**WHAT YOU ARE ASKED TO DO**: Among the entries below, how many lines contain the string "help"? Reply with that number alone.

**DATA FOR THIS TASK**:
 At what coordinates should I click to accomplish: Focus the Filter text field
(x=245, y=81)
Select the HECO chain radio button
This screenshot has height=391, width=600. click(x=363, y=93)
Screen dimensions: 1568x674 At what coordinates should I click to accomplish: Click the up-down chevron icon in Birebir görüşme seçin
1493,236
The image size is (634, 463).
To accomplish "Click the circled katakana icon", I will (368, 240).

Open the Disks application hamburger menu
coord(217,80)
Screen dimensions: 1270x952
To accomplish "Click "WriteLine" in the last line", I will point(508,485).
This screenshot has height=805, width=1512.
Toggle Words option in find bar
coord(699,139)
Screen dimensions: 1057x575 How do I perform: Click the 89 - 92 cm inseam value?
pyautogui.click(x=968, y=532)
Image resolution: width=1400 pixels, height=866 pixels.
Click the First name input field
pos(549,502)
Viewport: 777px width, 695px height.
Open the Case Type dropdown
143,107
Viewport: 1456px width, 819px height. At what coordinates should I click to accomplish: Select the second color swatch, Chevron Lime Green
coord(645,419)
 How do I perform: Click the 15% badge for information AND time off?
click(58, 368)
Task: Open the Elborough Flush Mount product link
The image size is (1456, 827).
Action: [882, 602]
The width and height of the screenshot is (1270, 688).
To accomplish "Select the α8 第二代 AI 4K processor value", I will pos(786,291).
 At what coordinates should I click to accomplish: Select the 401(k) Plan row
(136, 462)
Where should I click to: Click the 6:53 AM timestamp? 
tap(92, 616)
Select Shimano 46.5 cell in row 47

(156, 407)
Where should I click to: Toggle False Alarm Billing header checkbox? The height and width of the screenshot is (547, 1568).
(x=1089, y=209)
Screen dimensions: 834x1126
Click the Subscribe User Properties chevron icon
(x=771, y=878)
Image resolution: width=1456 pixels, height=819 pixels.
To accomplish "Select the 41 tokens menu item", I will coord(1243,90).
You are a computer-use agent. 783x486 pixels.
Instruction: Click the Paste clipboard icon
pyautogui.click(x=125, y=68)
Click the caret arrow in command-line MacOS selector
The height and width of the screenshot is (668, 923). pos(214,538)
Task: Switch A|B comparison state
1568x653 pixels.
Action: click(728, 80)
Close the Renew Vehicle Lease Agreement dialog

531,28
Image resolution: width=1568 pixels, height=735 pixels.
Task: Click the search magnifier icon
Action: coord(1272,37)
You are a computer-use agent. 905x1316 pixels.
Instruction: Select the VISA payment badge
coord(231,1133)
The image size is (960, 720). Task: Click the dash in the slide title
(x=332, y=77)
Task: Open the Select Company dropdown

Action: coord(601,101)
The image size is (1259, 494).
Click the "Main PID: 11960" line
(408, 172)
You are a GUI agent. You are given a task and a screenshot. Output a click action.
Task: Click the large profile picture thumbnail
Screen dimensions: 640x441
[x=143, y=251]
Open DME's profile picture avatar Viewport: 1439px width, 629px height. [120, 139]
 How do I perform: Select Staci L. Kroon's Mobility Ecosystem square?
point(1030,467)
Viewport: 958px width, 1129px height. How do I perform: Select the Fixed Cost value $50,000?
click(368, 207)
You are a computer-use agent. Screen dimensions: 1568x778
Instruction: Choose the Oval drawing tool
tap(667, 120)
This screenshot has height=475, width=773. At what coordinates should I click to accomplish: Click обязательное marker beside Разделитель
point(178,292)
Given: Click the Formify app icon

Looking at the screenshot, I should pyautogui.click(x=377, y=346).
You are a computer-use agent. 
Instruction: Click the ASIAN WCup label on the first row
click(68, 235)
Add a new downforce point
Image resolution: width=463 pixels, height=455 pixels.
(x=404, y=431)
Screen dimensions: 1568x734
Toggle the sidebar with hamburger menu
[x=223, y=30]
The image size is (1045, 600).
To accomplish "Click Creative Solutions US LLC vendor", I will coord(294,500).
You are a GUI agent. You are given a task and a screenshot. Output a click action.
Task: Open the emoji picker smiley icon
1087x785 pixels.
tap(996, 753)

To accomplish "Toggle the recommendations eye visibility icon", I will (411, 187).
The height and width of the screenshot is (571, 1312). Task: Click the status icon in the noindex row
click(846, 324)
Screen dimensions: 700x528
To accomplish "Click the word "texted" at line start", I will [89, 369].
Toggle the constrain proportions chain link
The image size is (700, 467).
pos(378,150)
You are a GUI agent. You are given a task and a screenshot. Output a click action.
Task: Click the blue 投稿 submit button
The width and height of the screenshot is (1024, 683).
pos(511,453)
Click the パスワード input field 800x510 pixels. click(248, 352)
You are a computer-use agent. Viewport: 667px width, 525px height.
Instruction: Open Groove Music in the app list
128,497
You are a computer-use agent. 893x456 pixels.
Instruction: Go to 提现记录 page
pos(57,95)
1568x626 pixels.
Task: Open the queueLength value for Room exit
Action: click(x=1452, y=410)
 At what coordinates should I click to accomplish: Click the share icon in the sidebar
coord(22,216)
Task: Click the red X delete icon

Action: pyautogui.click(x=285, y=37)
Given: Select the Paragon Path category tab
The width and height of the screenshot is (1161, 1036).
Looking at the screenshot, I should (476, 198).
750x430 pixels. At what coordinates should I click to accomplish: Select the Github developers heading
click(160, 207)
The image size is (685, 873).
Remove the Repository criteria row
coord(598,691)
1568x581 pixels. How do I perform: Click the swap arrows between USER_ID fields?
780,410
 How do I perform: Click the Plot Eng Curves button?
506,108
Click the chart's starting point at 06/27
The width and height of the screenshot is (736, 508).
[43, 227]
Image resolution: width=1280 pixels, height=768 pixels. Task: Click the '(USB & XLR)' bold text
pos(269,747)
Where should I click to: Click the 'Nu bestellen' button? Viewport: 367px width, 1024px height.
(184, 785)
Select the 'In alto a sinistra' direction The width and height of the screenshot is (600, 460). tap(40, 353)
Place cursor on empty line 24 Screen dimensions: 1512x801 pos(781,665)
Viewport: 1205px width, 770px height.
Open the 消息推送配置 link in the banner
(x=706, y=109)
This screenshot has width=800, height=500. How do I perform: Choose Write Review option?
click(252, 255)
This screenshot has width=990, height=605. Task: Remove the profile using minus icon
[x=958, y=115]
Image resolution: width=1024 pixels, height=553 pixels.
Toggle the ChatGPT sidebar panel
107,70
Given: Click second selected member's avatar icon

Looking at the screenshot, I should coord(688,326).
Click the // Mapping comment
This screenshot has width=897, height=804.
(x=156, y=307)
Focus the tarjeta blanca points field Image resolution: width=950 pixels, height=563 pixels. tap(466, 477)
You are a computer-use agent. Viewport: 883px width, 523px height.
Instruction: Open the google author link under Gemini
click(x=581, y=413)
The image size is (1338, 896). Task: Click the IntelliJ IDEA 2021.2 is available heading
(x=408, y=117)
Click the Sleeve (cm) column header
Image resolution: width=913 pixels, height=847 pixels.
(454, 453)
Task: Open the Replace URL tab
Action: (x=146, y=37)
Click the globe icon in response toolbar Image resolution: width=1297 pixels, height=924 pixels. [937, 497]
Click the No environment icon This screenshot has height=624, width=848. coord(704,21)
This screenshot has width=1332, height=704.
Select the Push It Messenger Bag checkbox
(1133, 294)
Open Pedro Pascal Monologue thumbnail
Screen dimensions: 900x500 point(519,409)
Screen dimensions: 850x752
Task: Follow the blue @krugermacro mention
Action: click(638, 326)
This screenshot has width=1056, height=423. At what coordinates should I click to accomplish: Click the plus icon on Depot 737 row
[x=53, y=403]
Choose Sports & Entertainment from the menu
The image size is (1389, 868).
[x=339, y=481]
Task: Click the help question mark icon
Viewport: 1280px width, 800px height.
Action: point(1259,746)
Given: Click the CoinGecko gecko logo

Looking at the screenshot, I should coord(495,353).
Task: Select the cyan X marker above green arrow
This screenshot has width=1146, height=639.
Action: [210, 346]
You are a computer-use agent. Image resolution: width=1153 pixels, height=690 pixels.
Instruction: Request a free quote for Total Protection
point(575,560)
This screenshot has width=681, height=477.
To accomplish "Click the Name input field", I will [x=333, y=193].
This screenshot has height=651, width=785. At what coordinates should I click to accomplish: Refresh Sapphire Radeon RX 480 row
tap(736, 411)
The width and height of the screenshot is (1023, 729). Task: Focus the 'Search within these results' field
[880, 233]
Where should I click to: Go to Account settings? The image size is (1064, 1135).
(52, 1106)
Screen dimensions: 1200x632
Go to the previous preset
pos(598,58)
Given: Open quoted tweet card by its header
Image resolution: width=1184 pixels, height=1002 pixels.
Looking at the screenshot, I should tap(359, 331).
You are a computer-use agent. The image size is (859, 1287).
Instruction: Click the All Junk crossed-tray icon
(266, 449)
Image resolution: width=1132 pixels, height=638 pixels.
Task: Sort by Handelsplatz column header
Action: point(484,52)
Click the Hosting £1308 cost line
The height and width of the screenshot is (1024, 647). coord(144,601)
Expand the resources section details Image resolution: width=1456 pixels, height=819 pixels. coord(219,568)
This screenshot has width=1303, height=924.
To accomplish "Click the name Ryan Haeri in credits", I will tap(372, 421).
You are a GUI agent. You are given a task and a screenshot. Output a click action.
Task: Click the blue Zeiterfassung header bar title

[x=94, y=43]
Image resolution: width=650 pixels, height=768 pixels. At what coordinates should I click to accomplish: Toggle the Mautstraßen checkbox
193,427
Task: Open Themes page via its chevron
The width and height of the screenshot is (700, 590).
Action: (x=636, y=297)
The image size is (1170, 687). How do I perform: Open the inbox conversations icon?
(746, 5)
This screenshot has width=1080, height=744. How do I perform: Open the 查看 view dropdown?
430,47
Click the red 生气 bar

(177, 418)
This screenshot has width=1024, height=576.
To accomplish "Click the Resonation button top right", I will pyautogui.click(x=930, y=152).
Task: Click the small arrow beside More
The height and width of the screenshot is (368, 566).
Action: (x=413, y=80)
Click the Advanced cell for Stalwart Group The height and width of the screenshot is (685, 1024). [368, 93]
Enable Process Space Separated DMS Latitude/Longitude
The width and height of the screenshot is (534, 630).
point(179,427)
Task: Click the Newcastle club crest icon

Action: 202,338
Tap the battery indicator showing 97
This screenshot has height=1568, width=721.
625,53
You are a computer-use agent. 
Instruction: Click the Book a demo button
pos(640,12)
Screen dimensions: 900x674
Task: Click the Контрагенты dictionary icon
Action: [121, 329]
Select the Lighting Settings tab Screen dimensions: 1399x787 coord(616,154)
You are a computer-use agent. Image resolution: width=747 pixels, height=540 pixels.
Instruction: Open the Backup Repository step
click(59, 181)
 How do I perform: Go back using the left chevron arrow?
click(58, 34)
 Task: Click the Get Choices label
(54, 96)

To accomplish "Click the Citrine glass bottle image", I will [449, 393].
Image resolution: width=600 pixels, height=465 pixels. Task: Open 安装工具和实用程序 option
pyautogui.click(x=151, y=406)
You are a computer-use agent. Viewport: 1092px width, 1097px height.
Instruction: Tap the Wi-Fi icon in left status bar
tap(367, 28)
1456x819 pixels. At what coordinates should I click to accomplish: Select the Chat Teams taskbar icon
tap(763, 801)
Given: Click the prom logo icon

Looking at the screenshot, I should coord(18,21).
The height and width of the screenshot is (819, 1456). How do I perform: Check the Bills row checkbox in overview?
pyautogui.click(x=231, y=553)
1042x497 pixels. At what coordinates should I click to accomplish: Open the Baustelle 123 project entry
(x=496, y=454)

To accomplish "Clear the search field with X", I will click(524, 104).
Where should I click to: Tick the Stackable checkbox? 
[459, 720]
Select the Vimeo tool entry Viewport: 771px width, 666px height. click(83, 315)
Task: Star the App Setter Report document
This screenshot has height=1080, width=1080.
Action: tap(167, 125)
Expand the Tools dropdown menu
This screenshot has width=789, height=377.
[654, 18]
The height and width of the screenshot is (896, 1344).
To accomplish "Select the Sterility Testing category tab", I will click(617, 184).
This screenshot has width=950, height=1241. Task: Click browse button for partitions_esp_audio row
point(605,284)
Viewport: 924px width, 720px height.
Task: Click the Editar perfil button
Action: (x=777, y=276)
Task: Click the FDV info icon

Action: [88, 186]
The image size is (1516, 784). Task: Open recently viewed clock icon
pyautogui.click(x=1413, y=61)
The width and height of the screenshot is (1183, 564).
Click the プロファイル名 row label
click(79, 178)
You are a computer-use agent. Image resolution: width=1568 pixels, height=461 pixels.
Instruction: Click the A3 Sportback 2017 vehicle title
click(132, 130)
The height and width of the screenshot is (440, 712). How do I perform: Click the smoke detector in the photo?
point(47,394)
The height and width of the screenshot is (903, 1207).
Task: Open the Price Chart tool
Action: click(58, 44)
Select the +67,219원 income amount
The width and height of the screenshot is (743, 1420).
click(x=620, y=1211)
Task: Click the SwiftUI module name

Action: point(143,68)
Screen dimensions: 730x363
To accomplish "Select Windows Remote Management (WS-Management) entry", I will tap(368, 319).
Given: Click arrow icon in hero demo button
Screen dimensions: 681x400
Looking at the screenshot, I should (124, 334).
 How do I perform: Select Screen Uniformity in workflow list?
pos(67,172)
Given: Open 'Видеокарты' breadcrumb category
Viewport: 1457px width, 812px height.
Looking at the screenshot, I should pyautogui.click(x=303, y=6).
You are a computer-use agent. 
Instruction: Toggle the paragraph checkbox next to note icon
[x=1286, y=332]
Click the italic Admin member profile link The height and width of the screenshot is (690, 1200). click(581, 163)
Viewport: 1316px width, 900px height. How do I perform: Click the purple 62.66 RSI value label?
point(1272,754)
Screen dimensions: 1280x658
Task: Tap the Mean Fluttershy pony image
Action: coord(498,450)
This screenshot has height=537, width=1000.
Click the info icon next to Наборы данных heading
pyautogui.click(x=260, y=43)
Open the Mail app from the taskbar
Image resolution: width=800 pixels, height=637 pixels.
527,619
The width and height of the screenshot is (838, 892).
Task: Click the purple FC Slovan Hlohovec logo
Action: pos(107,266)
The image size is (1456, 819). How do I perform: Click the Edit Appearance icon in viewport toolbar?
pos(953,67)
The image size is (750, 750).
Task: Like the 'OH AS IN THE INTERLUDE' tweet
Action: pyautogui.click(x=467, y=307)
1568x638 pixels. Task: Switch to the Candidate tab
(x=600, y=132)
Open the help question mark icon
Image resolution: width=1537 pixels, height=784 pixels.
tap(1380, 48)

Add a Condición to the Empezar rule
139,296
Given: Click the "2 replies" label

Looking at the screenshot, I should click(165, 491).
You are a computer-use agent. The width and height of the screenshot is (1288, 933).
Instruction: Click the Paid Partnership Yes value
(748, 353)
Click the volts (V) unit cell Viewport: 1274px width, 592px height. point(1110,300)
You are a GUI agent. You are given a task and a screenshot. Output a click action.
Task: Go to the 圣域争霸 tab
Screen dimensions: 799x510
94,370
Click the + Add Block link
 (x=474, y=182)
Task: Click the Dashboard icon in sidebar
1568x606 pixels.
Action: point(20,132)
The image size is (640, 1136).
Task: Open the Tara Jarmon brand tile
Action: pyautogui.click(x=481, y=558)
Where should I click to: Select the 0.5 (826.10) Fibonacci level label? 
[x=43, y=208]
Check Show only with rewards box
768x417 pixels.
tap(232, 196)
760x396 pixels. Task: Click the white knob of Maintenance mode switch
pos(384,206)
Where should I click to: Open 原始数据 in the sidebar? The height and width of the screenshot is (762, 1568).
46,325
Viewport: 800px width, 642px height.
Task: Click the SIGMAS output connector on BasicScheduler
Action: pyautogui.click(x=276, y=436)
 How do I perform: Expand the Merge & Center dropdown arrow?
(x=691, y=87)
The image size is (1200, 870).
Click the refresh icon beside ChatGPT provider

**EXERCISE ANSWER**: 2